Les réseaux sociaux ne sont plus une zone de non-droit. Après une vidéo aux propos jugés particulièrement obscènes sur l’affaire Adji Sarr–Ousmane Sonko, la militante de Pastef Adama Diop a été arrêtée par la Division spéciale de cybersécurité. Le parquet de Dakar, qui s’est autosaisi, entend manifestement faire de ce dossier un nouvel avertissement contre les dérives verbales en ligne.
Cette fois, les publications sur les réseaux sociaux ont conduit Adama Diop directement entre les mains des enquêteurs. L’influenceuse et militante de Pastef, également commerçante à Touba, est toujours retenue dans les locaux de la Division spéciale de cybersécurité (DSC), où elle a été placée en garde à vue pour discours contraires aux bonnes mœurs. Sauf changement de dernière minute, elle sera déférée ce vendredi devant le procureur de la République près le Tribunal de grande instance hors classe de Dakar, qui décidera des suites judiciaires à donner à cette affaire.
Selon les informations recueillies, tout est parti d’une vidéo largement diffusée sur les réseaux sociaux. Dans cette séquence, Adama Diop tient des propos jugés particulièrement crus sur l’affaire Adji Sarr–Ousmane Sonko, un dossier qui continue, plusieurs années après son éclatement, de susciter de vives tensions dans l’opinion. La militante ne s’est pas limitée à cette affaire. Elle s’en est également prise au président Bassirou Diomaye Faye, évoquant sa défaite électorale à Ndiaganiao face à une candidate, dans des termes qui ont rapidement provoqué une avalanche de réactions.
Face à l’ampleur de la polémique, le procureur de la République n’a pas attendu de plainte.

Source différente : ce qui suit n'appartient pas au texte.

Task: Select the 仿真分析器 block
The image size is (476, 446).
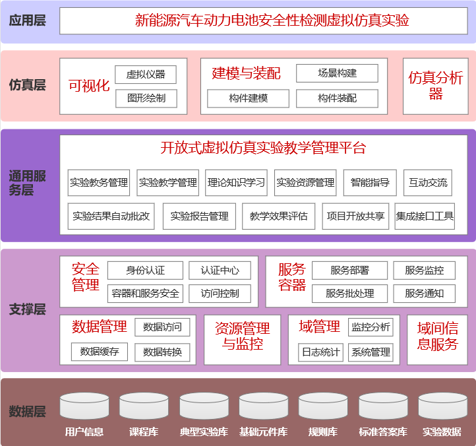Action: click(435, 86)
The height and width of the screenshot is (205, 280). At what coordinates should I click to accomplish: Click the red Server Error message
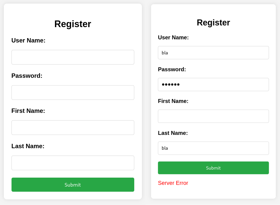coord(173,183)
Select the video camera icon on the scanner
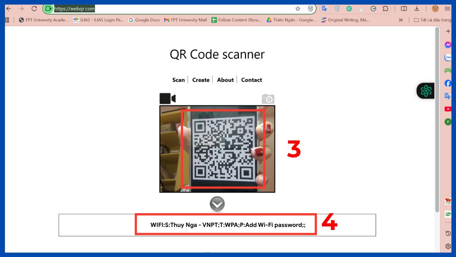The height and width of the screenshot is (257, 456). tap(166, 98)
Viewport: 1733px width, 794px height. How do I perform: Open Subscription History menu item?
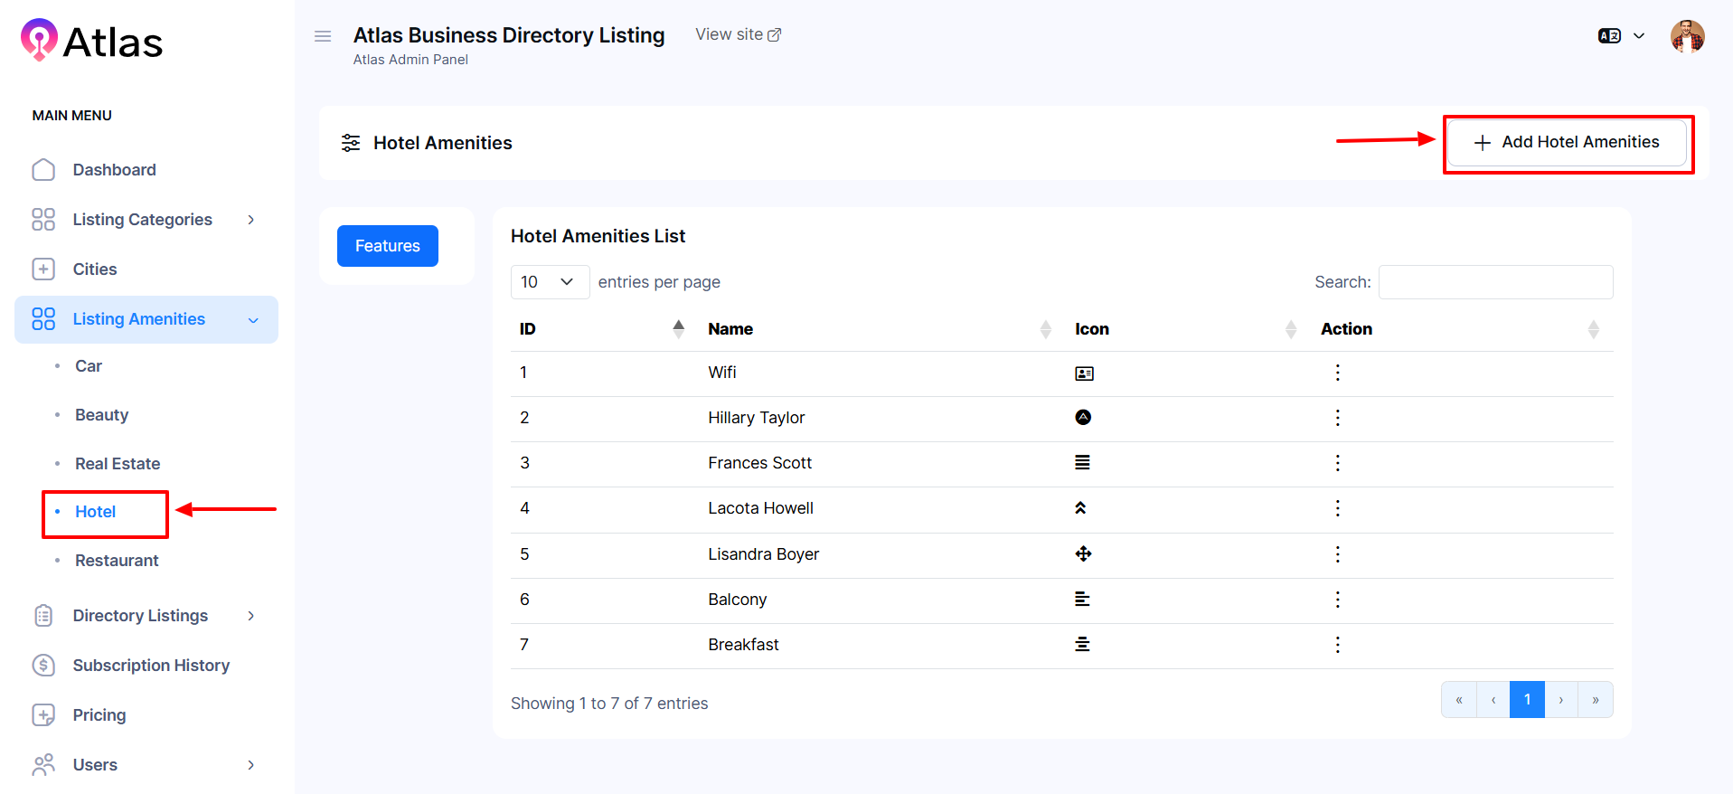point(151,666)
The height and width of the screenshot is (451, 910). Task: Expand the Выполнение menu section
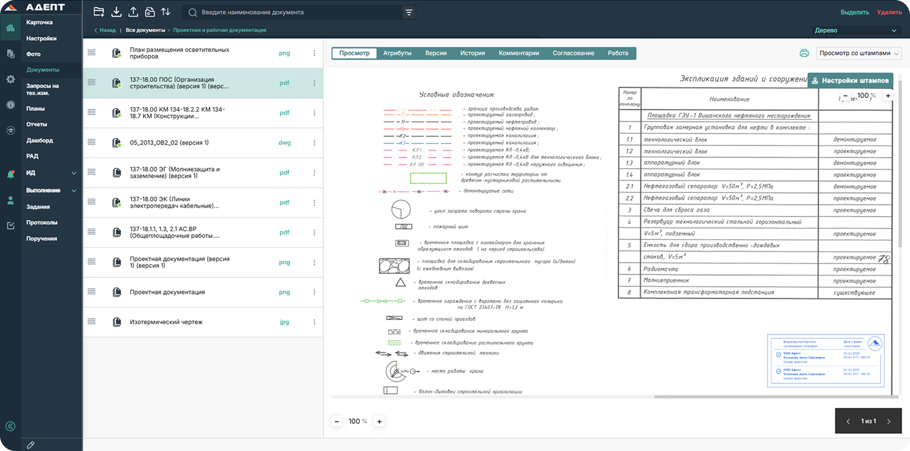(74, 191)

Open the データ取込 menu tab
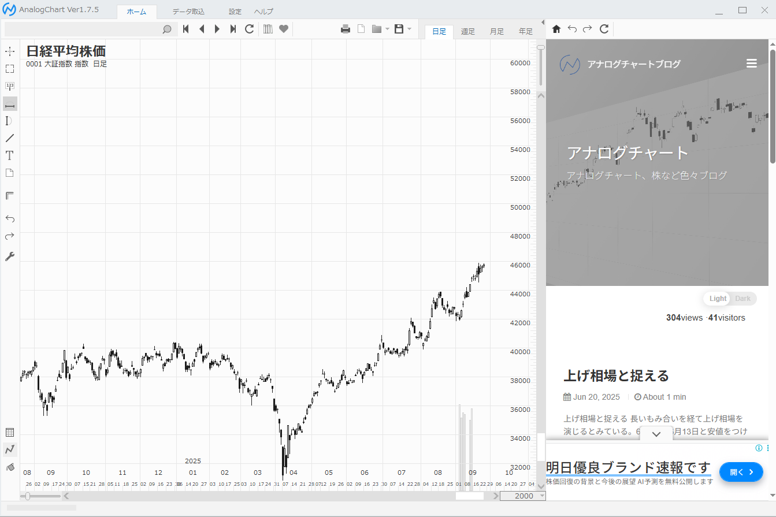tap(188, 12)
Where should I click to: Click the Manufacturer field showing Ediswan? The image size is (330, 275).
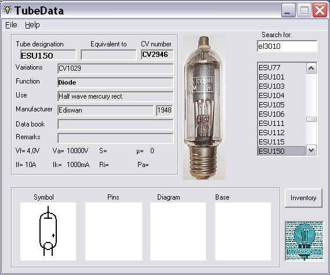pos(106,110)
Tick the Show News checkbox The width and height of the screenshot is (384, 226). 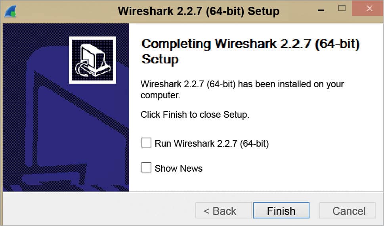click(x=147, y=168)
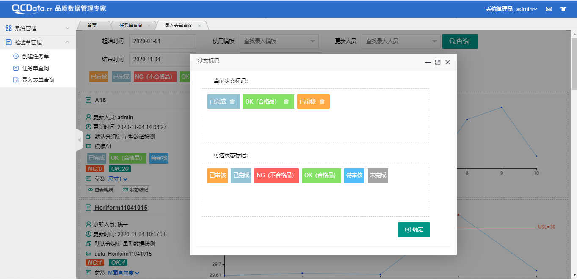This screenshot has height=279, width=577.
Task: Select 未完成 from the optional status tags
Action: tap(377, 175)
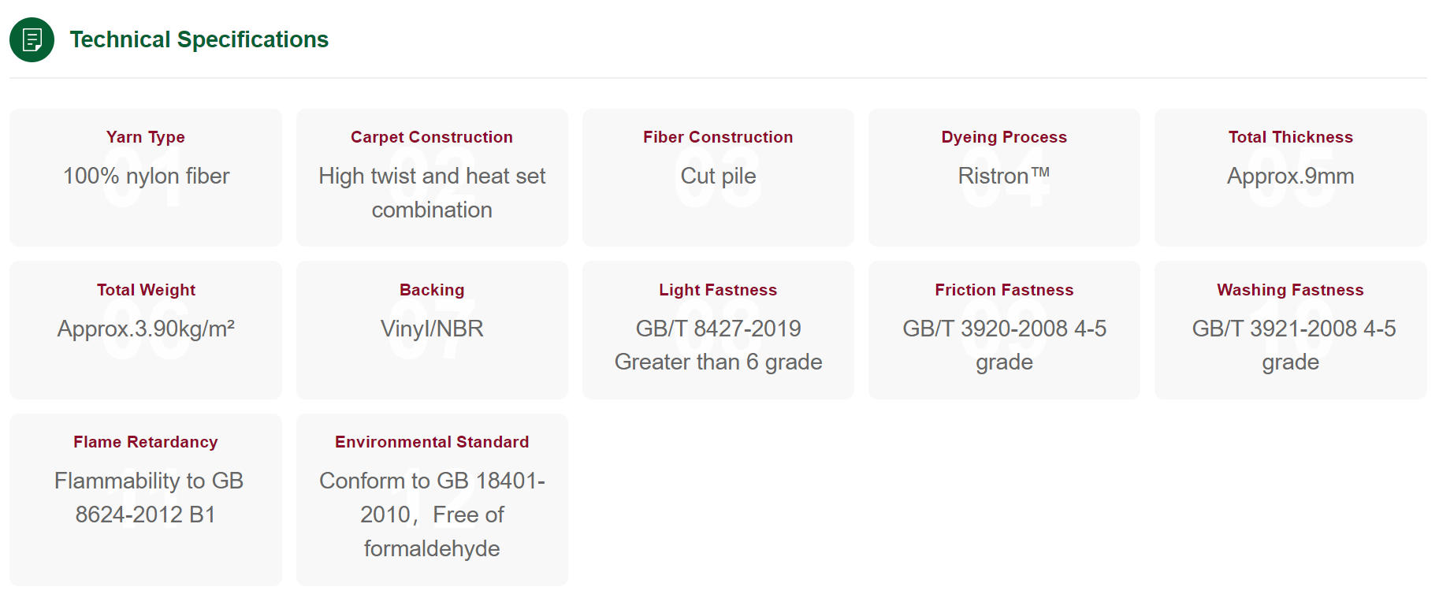Image resolution: width=1439 pixels, height=598 pixels.
Task: Select the Environmental Standard card
Action: 432,500
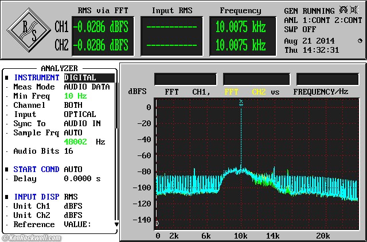
Task: Select the Min Freq 10 Hz value field
Action: tap(75, 96)
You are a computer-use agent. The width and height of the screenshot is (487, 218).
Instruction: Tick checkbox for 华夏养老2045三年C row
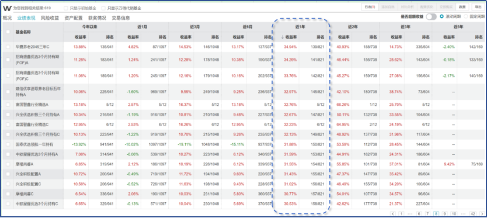(x=8, y=47)
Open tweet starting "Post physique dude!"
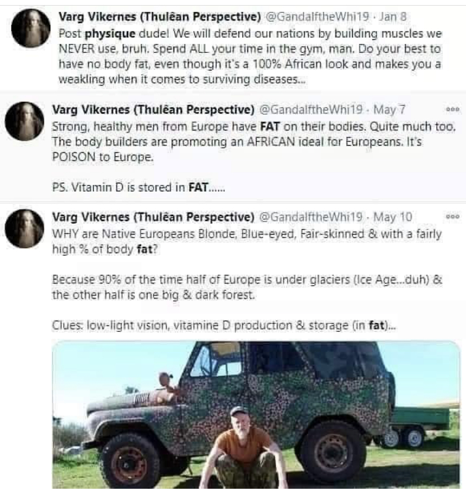 tap(250, 56)
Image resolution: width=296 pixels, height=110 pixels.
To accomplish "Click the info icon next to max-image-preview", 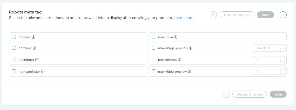I will 191,48.
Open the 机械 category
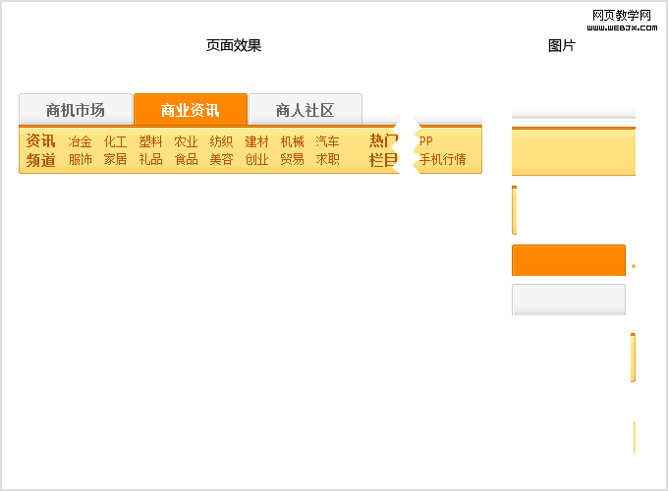This screenshot has height=491, width=668. point(293,141)
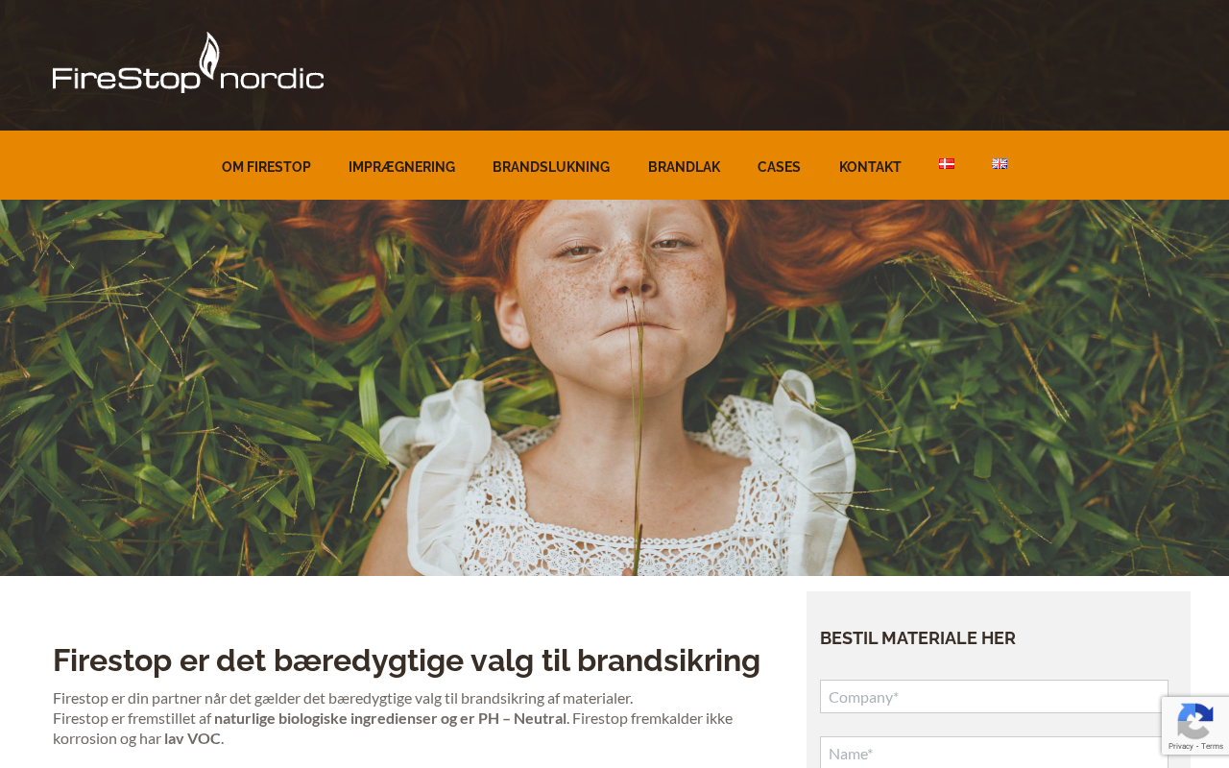Click the bold text lav VOC
This screenshot has width=1229, height=768.
pyautogui.click(x=192, y=738)
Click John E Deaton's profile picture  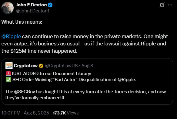[x=8, y=8]
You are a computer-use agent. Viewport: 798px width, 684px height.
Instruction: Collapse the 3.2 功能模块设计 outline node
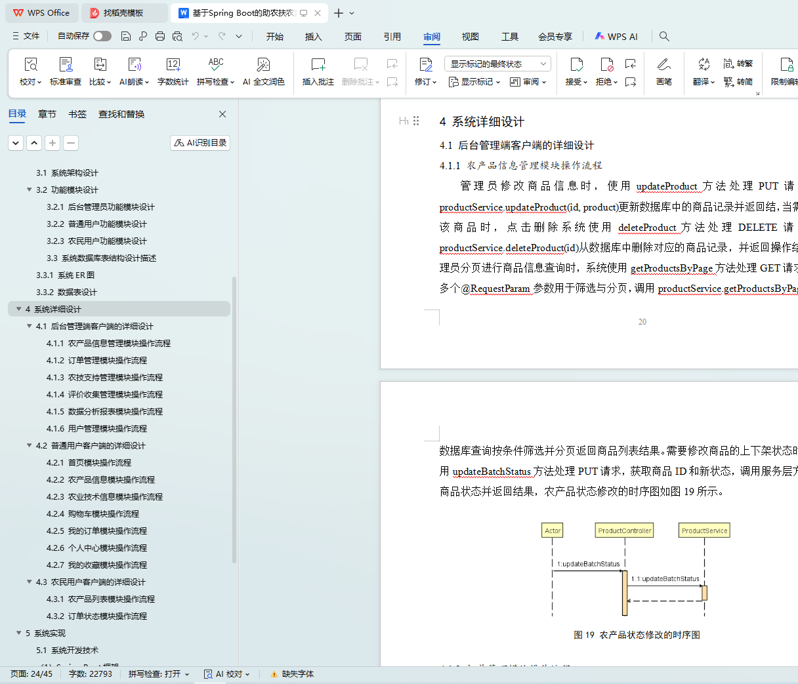click(x=30, y=190)
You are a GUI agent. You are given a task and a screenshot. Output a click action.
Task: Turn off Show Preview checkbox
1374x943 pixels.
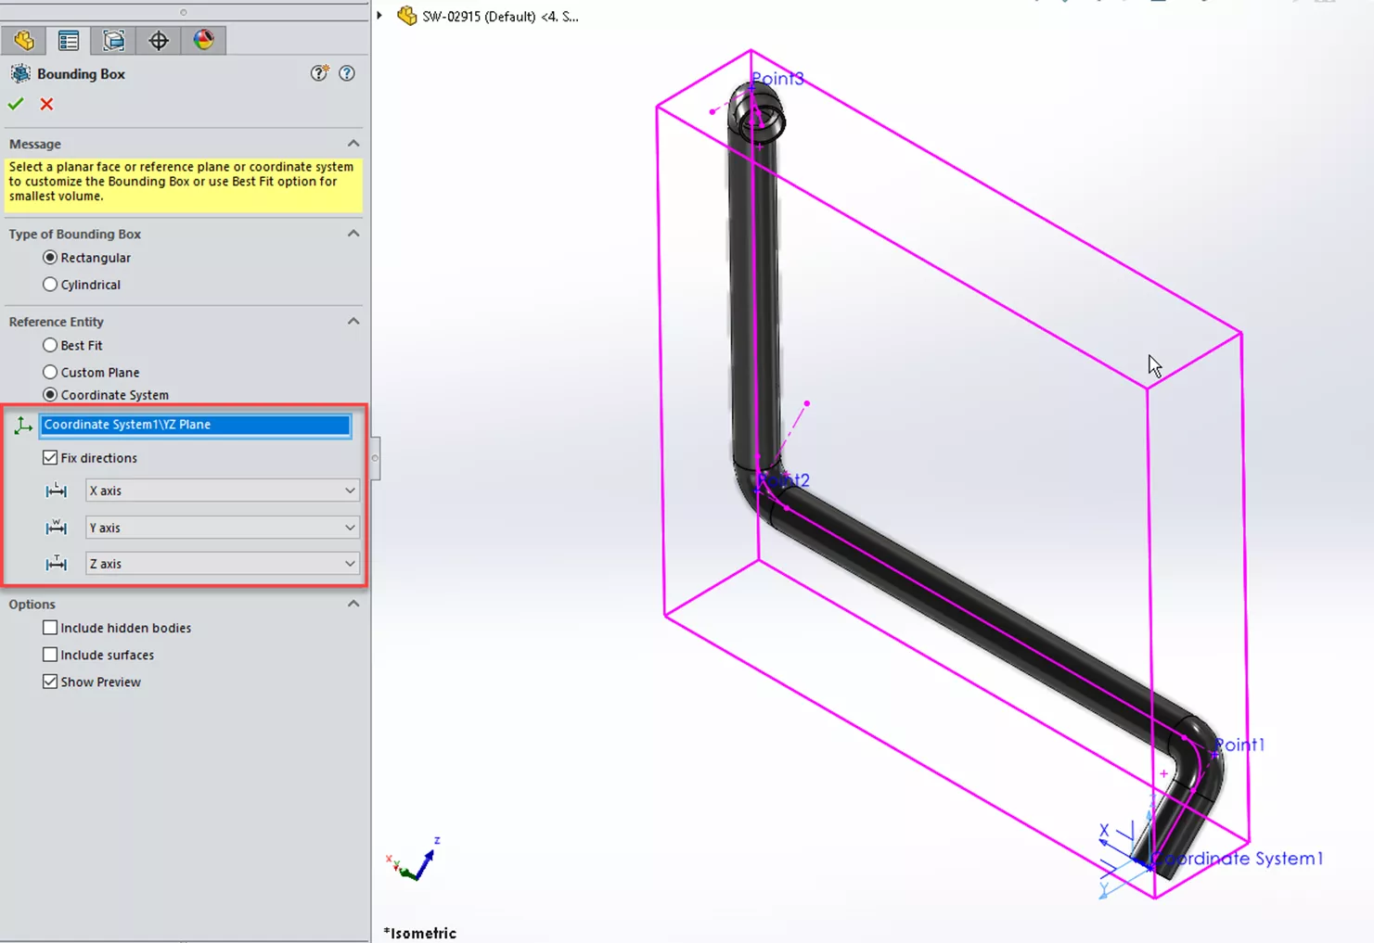50,682
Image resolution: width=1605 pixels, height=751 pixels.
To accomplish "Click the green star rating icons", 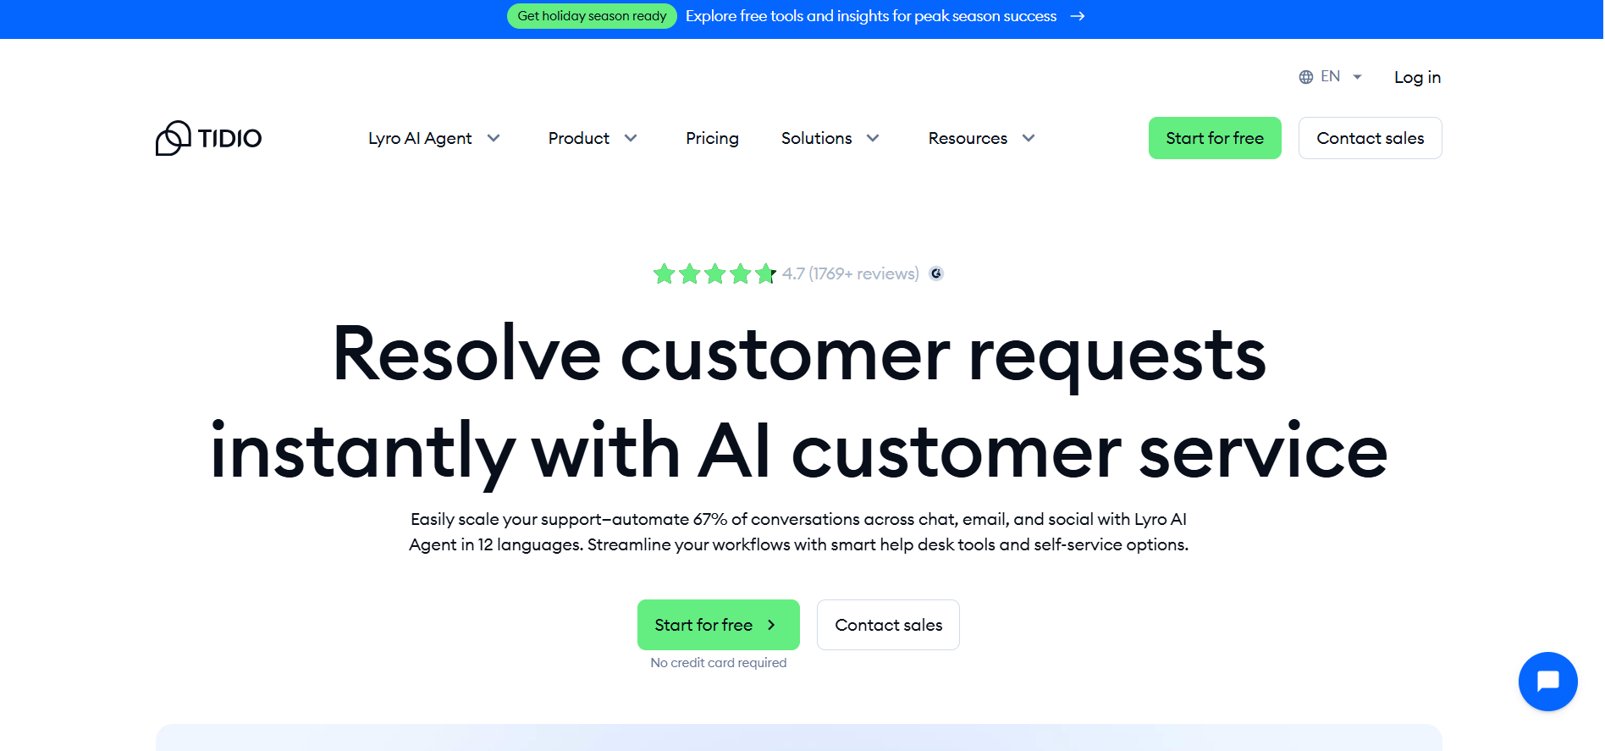I will pos(714,273).
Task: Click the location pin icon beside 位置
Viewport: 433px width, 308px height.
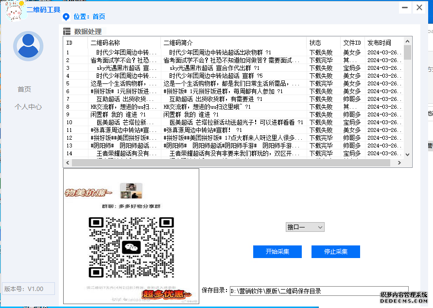Action: click(x=67, y=17)
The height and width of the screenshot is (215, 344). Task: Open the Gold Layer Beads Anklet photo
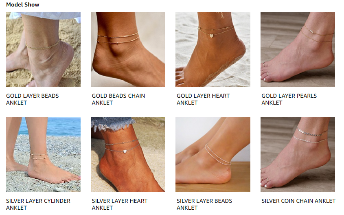click(x=43, y=49)

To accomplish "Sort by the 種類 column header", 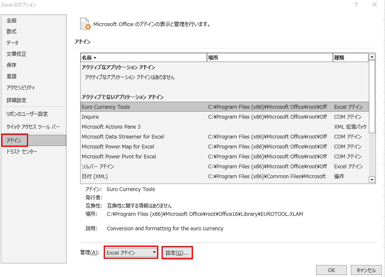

Il s’est autosaisi et a confié le dossier à la Division spéciale de cybersécurité, désormais en première ligne dans la traque des contenus considérés comme répréhensibles sur Internet.
Cette arrestation intervient dans un contexte de durcissement du ton des autorités face aux dérives constatées sur les réseaux sociaux. Influenceurs, activistes, chroniqueurs et leaders d’opinion sont de plus en plus nombreux à être convoqués, placés en garde à vue ou poursuivis pour des publications jugées contraires à la loi. Le message du parquet est clair : la liberté d’expression ne saurait couvrir les injures, les propos obscènes ou les contenus susceptibles de troubler l’ordre public.
Le dossier fait également ressurgir l’affaire Adji Sarr–Ousmane Sonko, l’une des plus grandes secousses politico-judiciaires de l’histoire contemporaine du Sénégal. Déclenchée en 2021 après les accusations portées par l’ancienne employée du salon Sweet Beauté contre Ousmane Sonko, elle a entraîné une succession de crises politiques, de manifestations violentes et de procédures judiciaires qui ont profondément marqué le pays. Malgré les évolutions politiques intervenues depuis, ce dossier demeure un sujet explosif, chaque nouvelle déclaration étant susceptible de raviver les passions.
Avec l’interpellation d’Adama Diop, le parquet de Dakar semble vouloir franchir un nouveau cap. En s’autosaisissant d’un dossier impliquant une militante du parti au pouvoir, il envoie un signal : les poursuites liées aux excès sur les réseaux sociaux ne devraient, en principe, épargner aucun bord politique. Reste désormais à savoir quelles infractions seront finalement retenues à l’issue de son défèrement et si le juge suivra la même ligne de fermeté que celle affichée par le ministère public.